▶ [PASSAGE GIVEN]:
<<<<
Laying out these arguments—coolly, historically—are Schlosser and Pollan, two of Food, Inc.’s dominant talking heads, and their fair-minded tone goes a long way toward establishing credibility. Indeed, the film opens with Schlosser ordering a cheeseburger in a diner, as if to say, “Hey, look, he’s not a radical vegan or elitist foodie—he’s just a regular guy who’s blowing the whistle on some unsavory practices.” Yet the film’s main virtue is that it doesn’t rely too heavily on such experts—it's a doc populated by people, not heads or brains, which helps maintain a refreshingly centrist and commonsense point of view as well as makes the presentation more compelling overall. Food, Inc. brings us the unforgettable voices of farmers, parents, and others who are struggling to earn a living, raise healthy families, and protect the public at large.

So don’t look for a lot of cutesy animations, intentionally provocative acts (à la Michael Moore) or sweeping, hyperbolic leftist generalities (à la 2004’s intellectually irresponsible doc The Corporation).

The focus is, for the most part, narrow, and the results are, for the most, quietly devastating. Indeed, Kenner’s low-key approach may make the movie not "exciting" enough for audiences that have grown used to more flashy exposés in recent years. You actually have to think about what’s being said, and probably discuss the ideas with a friend on the way out of the theater, to really let them sink in. Not to say that the film’s coverage of recent E. Coli outbreaks, including the one last year via spinach, doesn’t lend both timeliness and urgency to the proceedings. Kenner invites the audience to see these not as isolated incidents caused by a single irresponsible food packager, meat packer, or slaughterhouse but part and parcel of what the U.S. as a nation has decided to settle for when it comes to the food we eat. Simply put, there are no quick fixes to a complex problem that’s decades in the making.
>>>>
▶ [SHORT EXERCISE 1]: Rewrite the part of the Food, Inc. review starting at "Laying out these" and ending at "public at large.", putting "hot dog" in place of "cheeseburger".
▶ [SHORT EXERCISE 2]: In the Food, Inc. review, which 2004 documentary is described as intellectually irresponsible?
▶ [SHORT EXERCISE 3]: Continue the Food, Inc. review from its final sentence.
The saved entries that come next were taken from a separate source.

Saved entries
<<<<
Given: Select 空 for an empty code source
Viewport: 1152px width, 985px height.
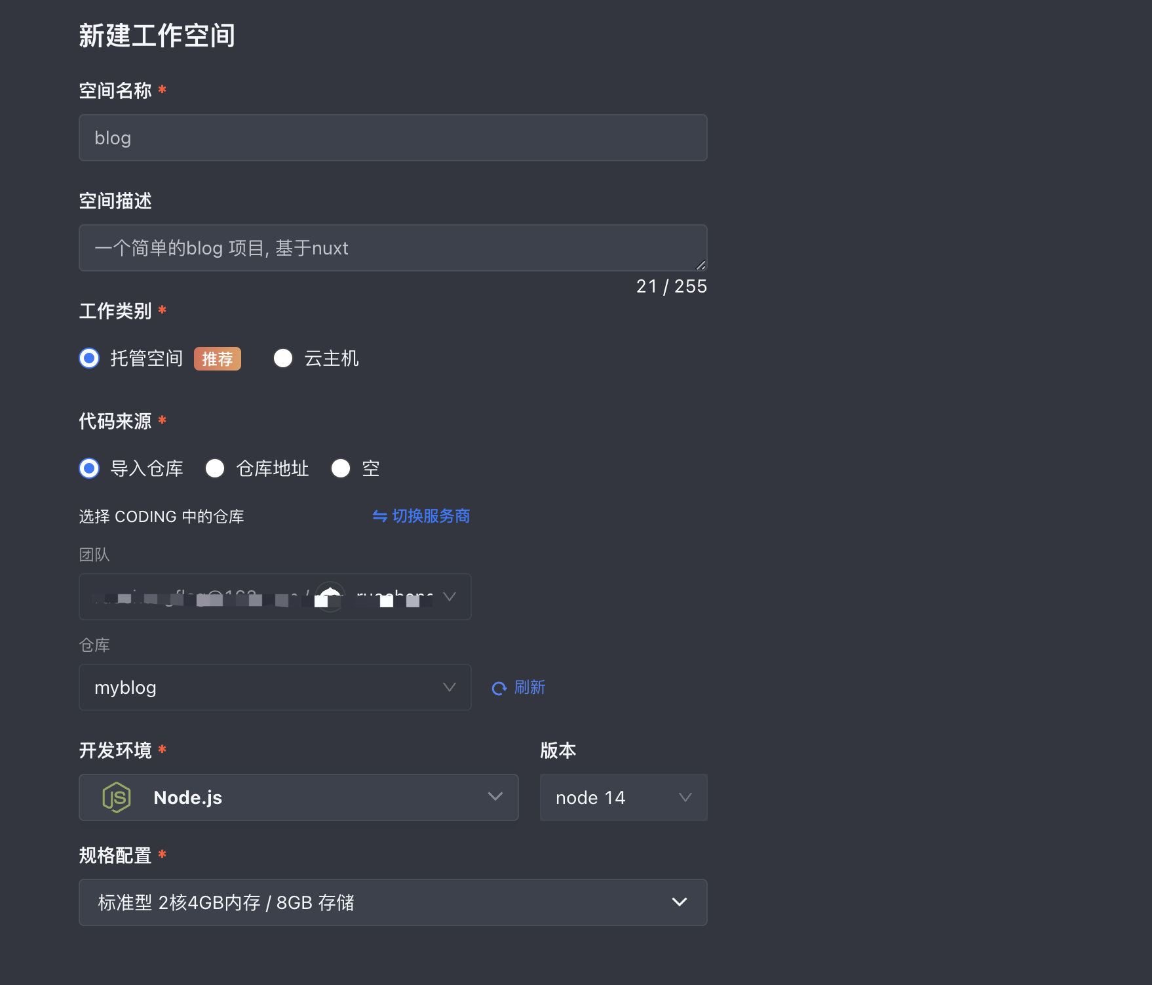Looking at the screenshot, I should (341, 468).
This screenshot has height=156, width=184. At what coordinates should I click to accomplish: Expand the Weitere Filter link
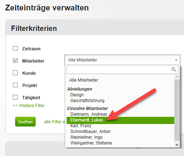[x=29, y=106]
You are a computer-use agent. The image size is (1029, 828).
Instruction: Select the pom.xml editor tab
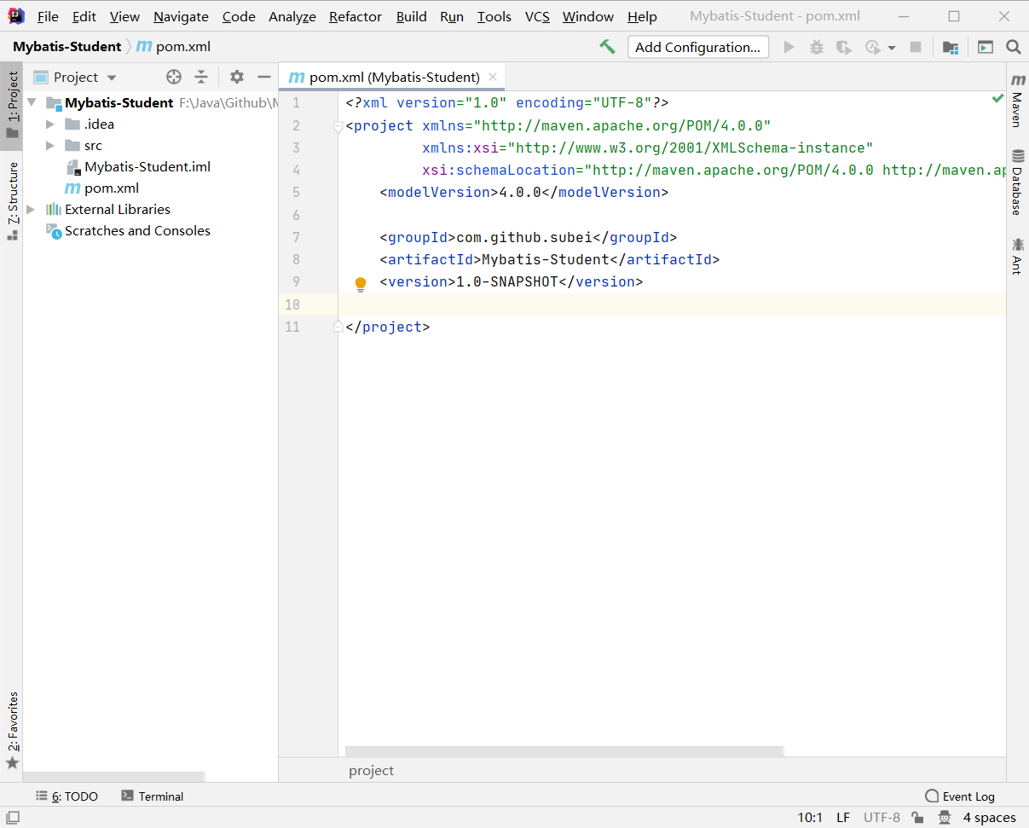pyautogui.click(x=392, y=78)
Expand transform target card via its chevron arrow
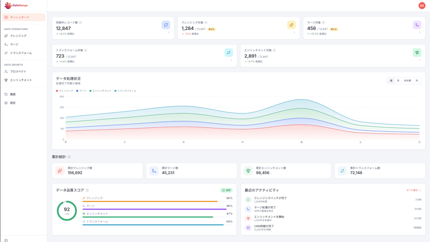Viewport: 430px width, 242px height. point(231,60)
>>>>
▶ [ANSWER 1]:
Laying out these arguments—coolly, historically—are Schlosser and Pollan, two of Food, Inc.’s dominant talking heads, and their fair-minded tone goes a long way toward establishing credibility. Indeed, the film opens with Schlosser ordering a hot dog in a diner, as if to say, “Hey, look, he’s not a radical vegan or elitist foodie—he’s just a regular guy who’s blowing the whistle on some unsavory practices.” Yet the film’s main virtue is that it doesn’t rely too heavily on such experts—it's a doc populated by people, not heads or brains, which helps maintain a refreshingly centrist and commonsense point of view as well as makes the presentation more compelling overall. Food, Inc. brings us the unforgettable voices of farmers, parents, and others who are struggling to earn a living, raise healthy families, and protect the public at large.

▶ [ANSWER 2]: The Corporation

▶ [ANSWER 3]:
Still, personal responsibility seems like a good place to start. I only wish that someone had told this to the Orozcos, a family that’s portrayed as having no options but to eat drive-thru fast food exclusively because of the long hours they work and the fact that it’s far cheaper than, say, broccoli. While the broader and deeper point of why corn-fed meat is artificially low in price is well-taken, this borderline whining from a particular family feels like deck-stacking. It’s as if the parents have not made decisions throughout their lives about how and where to work and how and where to raise their children, but are somehow helpless victims of capitalism with no choice except to make their kids obese and give themselves heart attacks. After all, if the price of crystal meth fell so that it represented a better “deal” in terms of getting the kids through the school day, would that be a viable option? Perhaps I’m being a bit harsh, but it’s a shame that Food, Inc. briefly loses its way in this segment. After all, if corporations are being asked to make hard choices that affect their bottom lines, shouldn’t individual households, at least to some degree, do the same?

The Orozcos in FOOD, INC., a Magnolia Pictures release. Photo courtesy of Magnolia Pictures.

In any case, you get the idea: there’s a great deal of, if you’ll pardon the expression, food for thought here. In fact, anyone who's reasonably inquisitive, observant, or media literate already probably suspects that the bucolic images of quaint, wholesome, sunshine-bright farms that we encounter on supermarket food packaging doesn't quite convey the truth about how the contents came to be. In truth, the food we buy and eat every day doesn’t come from “farms” at all in many cases—it comes from factories, Industrial Age ones at that, and Food, Inc. invites us to chew on that fact for a while.